*** DATA IN THIS EXERCISE ***
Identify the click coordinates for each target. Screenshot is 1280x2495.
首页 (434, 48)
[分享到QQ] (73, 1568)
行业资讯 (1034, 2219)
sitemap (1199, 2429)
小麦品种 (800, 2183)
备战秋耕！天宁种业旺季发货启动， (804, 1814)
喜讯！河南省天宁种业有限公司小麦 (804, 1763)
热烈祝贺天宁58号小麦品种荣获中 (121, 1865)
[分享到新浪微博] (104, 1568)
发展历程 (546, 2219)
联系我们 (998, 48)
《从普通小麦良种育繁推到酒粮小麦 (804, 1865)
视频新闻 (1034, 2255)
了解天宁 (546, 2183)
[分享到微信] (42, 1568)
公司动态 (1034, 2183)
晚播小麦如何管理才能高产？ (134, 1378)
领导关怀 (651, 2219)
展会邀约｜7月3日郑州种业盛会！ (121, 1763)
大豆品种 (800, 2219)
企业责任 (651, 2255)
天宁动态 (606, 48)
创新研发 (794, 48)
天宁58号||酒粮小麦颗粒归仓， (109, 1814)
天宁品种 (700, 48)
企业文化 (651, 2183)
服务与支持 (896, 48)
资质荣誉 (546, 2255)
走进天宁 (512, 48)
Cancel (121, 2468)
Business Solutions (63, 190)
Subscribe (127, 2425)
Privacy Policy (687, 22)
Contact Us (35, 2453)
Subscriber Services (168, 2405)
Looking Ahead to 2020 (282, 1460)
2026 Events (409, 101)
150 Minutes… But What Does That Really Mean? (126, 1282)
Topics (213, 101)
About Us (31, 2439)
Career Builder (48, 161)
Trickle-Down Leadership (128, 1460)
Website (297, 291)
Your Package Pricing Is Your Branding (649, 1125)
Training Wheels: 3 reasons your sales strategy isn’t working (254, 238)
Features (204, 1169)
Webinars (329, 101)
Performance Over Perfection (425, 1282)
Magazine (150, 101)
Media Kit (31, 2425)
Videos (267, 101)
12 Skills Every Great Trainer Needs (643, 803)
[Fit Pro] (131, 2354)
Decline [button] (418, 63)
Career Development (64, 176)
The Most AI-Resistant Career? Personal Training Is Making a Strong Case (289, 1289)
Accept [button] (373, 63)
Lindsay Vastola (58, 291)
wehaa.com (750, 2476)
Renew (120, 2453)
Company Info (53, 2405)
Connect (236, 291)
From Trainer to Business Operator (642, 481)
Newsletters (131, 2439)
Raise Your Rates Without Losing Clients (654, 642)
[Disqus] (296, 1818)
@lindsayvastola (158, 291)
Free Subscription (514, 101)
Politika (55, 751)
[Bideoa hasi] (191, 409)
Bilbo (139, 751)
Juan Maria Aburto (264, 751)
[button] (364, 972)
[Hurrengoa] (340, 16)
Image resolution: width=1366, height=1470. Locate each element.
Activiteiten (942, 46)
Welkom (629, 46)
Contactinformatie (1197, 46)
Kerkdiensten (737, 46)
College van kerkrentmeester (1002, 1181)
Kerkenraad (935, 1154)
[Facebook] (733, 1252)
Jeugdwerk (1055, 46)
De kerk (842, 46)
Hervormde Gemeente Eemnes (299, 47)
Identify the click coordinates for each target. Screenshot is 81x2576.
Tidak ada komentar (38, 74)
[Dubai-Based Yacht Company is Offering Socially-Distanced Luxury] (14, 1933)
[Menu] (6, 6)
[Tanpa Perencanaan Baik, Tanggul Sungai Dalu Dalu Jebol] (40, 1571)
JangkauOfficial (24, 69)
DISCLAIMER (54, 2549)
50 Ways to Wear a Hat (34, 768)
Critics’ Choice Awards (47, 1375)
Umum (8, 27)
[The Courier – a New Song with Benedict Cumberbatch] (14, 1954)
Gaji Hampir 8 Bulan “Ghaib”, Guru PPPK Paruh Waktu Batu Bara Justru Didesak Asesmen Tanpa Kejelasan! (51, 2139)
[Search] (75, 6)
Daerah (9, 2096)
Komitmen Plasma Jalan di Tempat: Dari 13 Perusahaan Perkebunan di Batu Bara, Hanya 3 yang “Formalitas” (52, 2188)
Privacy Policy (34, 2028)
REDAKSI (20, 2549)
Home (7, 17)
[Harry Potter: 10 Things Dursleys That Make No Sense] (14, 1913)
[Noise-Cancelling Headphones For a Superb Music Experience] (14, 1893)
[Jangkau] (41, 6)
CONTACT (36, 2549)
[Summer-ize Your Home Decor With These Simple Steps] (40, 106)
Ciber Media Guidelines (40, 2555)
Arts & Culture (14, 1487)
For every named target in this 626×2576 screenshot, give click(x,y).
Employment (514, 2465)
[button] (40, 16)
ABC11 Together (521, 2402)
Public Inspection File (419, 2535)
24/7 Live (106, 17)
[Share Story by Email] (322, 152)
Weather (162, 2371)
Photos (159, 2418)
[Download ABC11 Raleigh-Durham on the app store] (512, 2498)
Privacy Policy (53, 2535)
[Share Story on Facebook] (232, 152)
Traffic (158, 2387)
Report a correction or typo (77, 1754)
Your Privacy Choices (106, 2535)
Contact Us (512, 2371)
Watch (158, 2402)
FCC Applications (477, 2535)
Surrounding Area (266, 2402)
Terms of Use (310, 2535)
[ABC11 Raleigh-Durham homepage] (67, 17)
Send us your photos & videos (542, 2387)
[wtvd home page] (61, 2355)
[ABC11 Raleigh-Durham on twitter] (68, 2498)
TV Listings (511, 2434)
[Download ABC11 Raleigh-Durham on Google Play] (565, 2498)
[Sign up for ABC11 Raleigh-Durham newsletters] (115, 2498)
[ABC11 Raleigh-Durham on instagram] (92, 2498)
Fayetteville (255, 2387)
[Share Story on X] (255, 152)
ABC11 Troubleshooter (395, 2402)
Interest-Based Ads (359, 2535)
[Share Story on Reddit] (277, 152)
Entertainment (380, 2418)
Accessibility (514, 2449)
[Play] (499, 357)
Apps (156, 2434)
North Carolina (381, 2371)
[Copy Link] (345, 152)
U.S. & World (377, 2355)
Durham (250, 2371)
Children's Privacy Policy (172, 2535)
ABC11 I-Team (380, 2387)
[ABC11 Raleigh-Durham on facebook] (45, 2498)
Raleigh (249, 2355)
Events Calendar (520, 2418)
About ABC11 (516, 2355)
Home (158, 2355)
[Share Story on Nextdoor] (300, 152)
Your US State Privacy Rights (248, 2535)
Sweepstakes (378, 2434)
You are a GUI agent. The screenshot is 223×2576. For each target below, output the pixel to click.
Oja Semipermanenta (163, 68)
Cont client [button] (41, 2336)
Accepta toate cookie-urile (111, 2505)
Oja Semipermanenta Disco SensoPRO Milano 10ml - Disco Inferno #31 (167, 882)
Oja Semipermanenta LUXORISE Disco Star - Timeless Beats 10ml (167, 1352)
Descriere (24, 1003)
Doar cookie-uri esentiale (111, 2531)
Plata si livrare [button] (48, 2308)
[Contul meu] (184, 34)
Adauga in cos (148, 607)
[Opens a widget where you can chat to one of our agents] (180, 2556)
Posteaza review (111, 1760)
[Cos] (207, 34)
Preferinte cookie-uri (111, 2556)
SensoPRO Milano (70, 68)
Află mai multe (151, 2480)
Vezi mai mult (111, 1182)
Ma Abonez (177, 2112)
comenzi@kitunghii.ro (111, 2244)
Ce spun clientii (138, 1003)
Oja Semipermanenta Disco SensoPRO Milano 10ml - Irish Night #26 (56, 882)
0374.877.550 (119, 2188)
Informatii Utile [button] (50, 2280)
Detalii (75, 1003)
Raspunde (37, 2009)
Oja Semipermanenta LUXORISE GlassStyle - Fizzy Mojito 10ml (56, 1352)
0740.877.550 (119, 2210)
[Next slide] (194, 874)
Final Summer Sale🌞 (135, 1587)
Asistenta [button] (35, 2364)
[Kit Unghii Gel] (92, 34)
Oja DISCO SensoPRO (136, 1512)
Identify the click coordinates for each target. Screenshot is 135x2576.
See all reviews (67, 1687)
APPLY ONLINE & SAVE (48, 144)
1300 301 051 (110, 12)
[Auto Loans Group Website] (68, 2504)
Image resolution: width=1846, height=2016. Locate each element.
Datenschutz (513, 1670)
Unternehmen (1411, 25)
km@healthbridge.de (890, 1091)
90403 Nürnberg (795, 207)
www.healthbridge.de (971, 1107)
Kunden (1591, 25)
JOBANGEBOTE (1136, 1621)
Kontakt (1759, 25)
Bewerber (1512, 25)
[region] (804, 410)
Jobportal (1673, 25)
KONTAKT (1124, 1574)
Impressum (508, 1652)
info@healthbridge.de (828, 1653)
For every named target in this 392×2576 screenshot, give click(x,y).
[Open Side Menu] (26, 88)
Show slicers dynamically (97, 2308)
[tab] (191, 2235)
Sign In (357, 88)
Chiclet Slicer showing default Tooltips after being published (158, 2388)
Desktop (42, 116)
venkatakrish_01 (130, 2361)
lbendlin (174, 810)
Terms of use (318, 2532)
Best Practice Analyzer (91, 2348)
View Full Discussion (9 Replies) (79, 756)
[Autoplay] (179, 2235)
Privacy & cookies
***
* _TASK TO CARRY OUT_
All lines in the listing above between the line with "Final Summer Sale🌞 (135, 1587)" and the line with "[Auto Loans Group Website] (68, 2504)", inclusive, should be set down exactly, and no line outside that range.

* _SOLUTION TO THE PROBLEM_
Final Summer Sale🌞 (135, 1587)
Asistenta [button] (35, 2364)
[Kit Unghii Gel] (92, 34)
Oja DISCO SensoPRO (136, 1512)
Identify the click coordinates for each target. Screenshot is 135x2576.
See all reviews (67, 1687)
APPLY ONLINE & SAVE (48, 144)
1300 301 051 (110, 12)
[Auto Loans Group Website] (68, 2504)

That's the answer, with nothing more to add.